Oksana Masters is officially gold medalist at Paralympic Summer and Winter Games


Prior to the 2020 Paralympic Games, Oksana Masters had already proven himself as a versatile athlete. Her performance in Tokyo just underscored just how versatile she really is.

On August 30, Masters won gold (45: 40.05) in the women’s road cycling time trial in the H4-5 standings, finishing ahead of Sun Bianbian of China, who won silver with a time of 47: 26.53 and Jennette Jansen of the Netherlands, who took bronze in 48: 45.69. (H4-5 is a sport class for physical disabilities.) The victory marks nine Paralympic medals in total for the multisport athlete: the 32-year-old has won medals in rowing, biathlon, cross-country skiing and now in cycling on road.

The Masters gold medal performance allows him to enter an exclusive club of athletes who have won gold at the Paralympic Summer and Winter Games. According to NBC Sports, she is only the fourth American woman and the sixth American in total to accomplish this feat.

Masters was born in Ukraine in 1989, just three years after the Chernobyl nuclear power plant disaster. She developed significant birth defects in utero to her hands, feet and legs, believed to be due to radiation her birth mother was exposed to, according to the athlete’s personal website.

After bouncing around three different orphanages, she was adopted by a woman in Buffalo, New York. As a child and young adolescent, Masters had both legs amputated and multiple reconstructive surgeries on both hands.

Then, at the age of 13, she tried rowing and found that it gave her “a new sense of freedom and control,” as she explained on her website. She went on to win a bronze medal at the London 2012 Paralympic Games with her rowing partner Rob Jones; the duo won the first-ever American medal in mixed pairs trunk and arm, according to Team USA.

Then she started skiing and won two medals (silver and bronze) in Nordic skiing at the Sochi 2014 Paralympic Games. According to Team USA, Masters started cycling as a recovery activity after suffering a back injury during of his performance there. She went to the Rio 2016 Paralympic Games for road cycling, although she was unable to clinch a medal. Masters went on to win an armful of medals at the PyeongChang 2018 Paralympic Games, his first gold medals, both in cross-country skiing, as well as two silver medals in biathlon and one bronze in another cross-country ski event. .

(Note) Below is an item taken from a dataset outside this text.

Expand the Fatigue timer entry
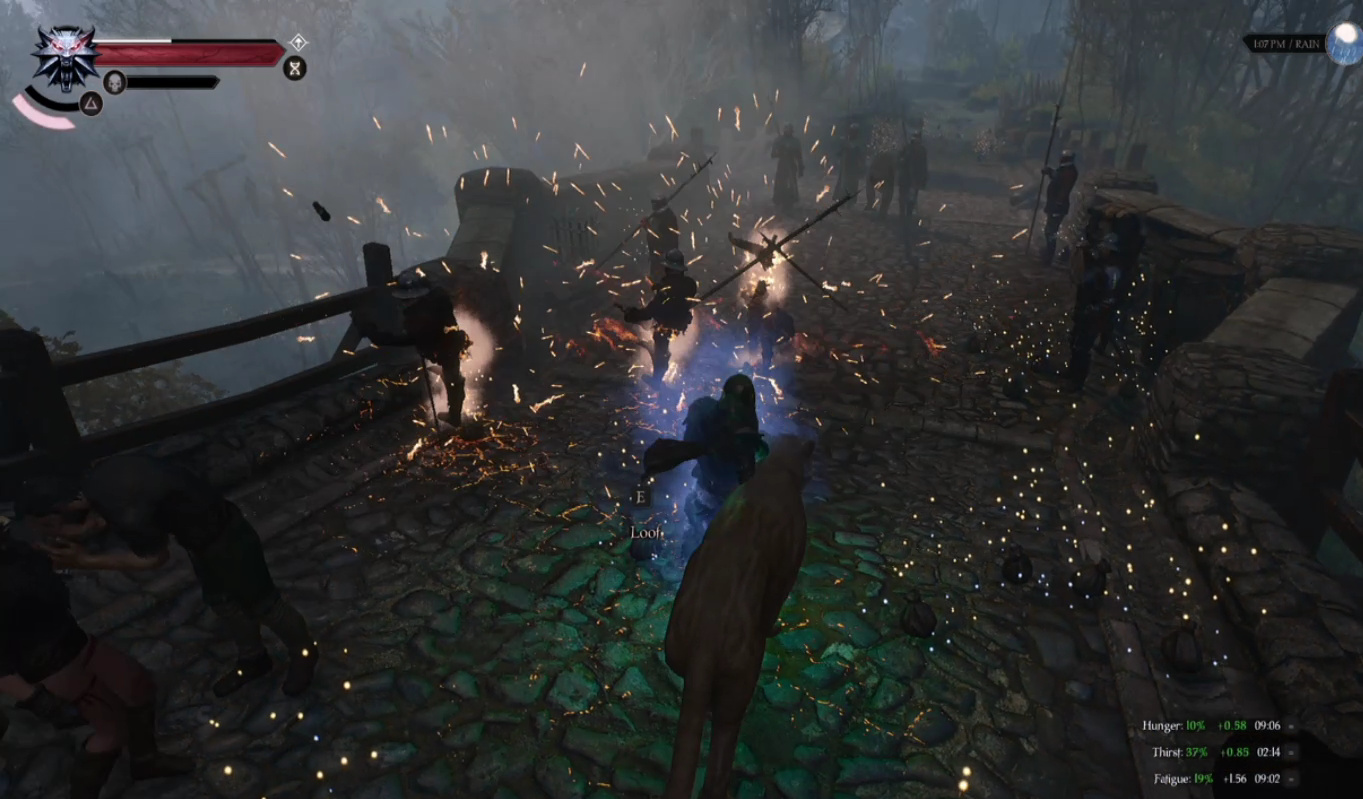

Masters turned to her experience in Rio, where she missed the podium, to push her towards her gold medal in Tokyo.

“The day after I crossed the finish line at Rio 2016 in fifth place … I knew exactly what I would have liked to do. I knew what I had done wrong and I wanted to fix it,” said Masters said after his victory in Tokyo, according to Olympics.com. “Knowing that I have fixed my mistakes since Rio and that I am growing as a cyclist. It’s incredible.”

Her redemption is all the more impressive given that she had to undergo unexpected leg surgery just 100 days before the Tokyo Games. In an Instagram post last June, Masters said she still hopes to make it to Tokyo.

“There’s still a little crack in the door to get to Tokyo, and you better believe I’m determined to walk through that little crack from Minnesota in the US Para-cycling Trials,” she wrote. .

Because of this setback, she never expected to win, according to Olympics.com. “I was just trying to hold on and fight for third place,” she said. “I never thought, in a million years, that I would fight for a gold medal.”

The Masters is not yet over in Tokyo, he still has two chances to expand his collection of medals. On September 1, she will compete for a potential 10th Paralympic medal in the women’s H5 road race, then again the next day in the US H1-5 mixed relay team. After the end of Tokyo, she intends to compete again in the Beijing 2022 Paralympic Winter Games, which will only take place in six months.